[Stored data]
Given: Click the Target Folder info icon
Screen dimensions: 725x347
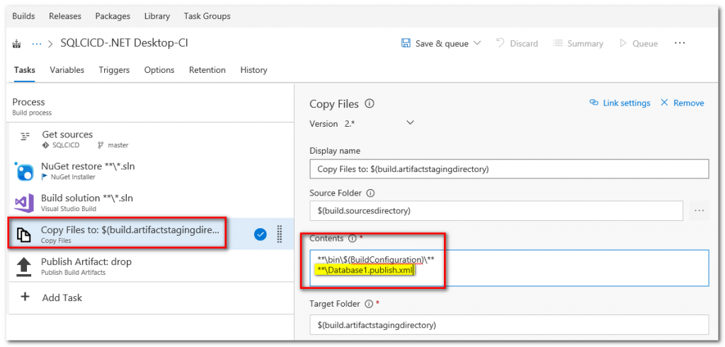Looking at the screenshot, I should [x=369, y=305].
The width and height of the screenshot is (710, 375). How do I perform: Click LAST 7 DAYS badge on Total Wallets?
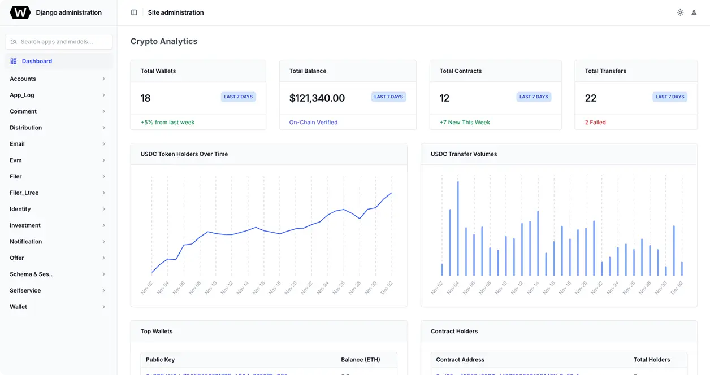click(238, 97)
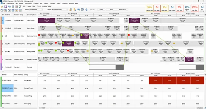Click the red dot on first MC operation
206x109 pixels.
coord(39,35)
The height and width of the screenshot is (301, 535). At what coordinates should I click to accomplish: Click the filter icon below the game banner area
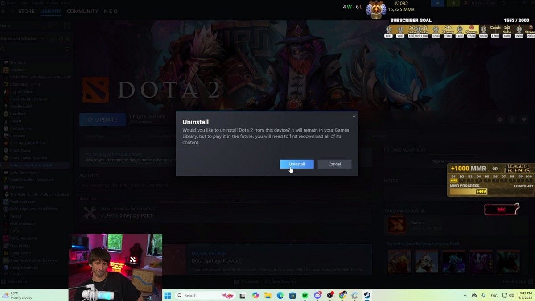67,49
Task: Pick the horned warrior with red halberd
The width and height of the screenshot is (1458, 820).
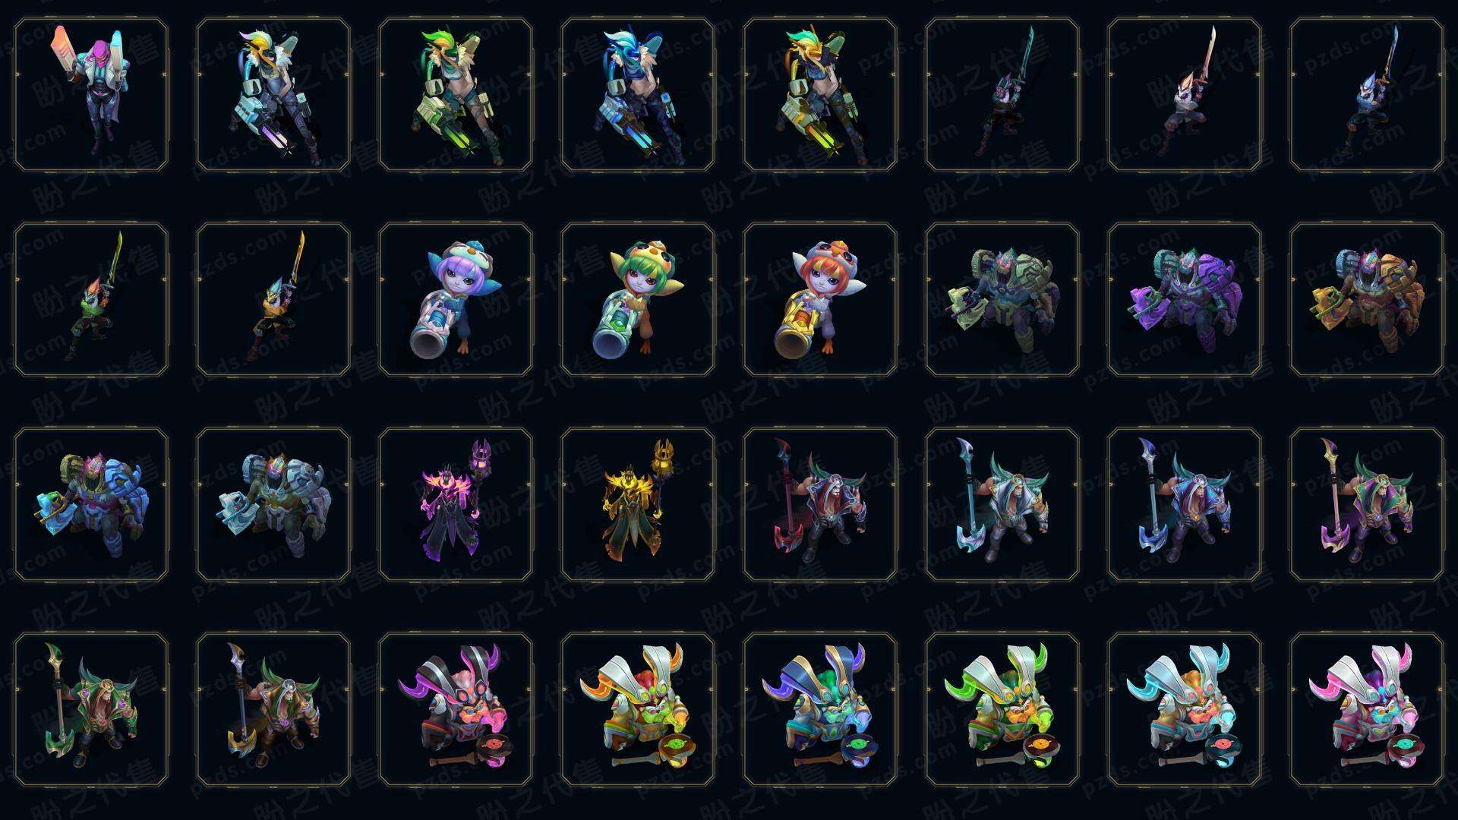Action: pos(820,504)
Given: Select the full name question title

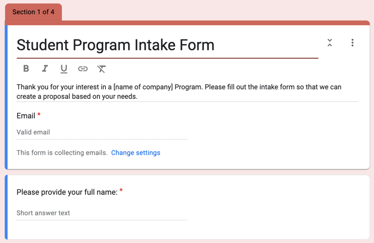Looking at the screenshot, I should [67, 192].
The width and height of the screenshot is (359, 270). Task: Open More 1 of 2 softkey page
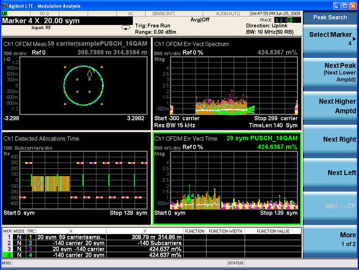point(330,239)
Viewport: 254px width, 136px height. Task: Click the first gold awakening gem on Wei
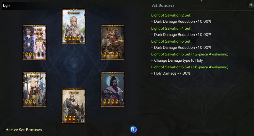105,101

* **Activity**: Repeat each line word for word, from the one with "The width and height of the screenshot is (359, 270)." down to the last line of the data, and keep the pictures out of it.

* **Task solution**:
The width and height of the screenshot is (359, 270). Task: Open More 1 of 2 softkey page
point(330,239)
Viewport: 254px width, 136px height. Task: Click the first gold awakening gem on Wei
105,101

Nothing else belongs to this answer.